■ Provided data ■
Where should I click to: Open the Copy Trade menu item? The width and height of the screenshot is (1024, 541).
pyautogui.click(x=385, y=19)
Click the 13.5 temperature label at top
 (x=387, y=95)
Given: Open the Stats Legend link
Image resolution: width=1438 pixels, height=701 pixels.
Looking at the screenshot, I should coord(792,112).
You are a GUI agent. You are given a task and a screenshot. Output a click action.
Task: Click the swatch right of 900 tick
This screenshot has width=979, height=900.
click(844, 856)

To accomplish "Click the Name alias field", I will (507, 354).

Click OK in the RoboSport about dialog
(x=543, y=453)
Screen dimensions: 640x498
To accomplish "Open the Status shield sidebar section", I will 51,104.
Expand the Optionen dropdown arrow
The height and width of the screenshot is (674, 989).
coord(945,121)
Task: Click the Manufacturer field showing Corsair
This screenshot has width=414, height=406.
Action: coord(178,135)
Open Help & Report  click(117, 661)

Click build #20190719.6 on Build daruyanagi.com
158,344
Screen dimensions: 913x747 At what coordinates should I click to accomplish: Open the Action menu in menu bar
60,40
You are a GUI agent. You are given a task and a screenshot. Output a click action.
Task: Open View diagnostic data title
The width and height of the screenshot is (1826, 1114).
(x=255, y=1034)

■ Task details ■
Please, from the entries above, set down exactly the lines from the one containing "Image resolution: width=1438" through the one containing "Task: Click the swatch right of 900 tick", and only those.

■ Solution ■
Image resolution: width=1438 pixels, height=701 pixels.
Looking at the screenshot, I should coord(792,112).
You are a GUI agent. You are given a task and a screenshot. Output a click action.
Task: Click the swatch right of 900 tick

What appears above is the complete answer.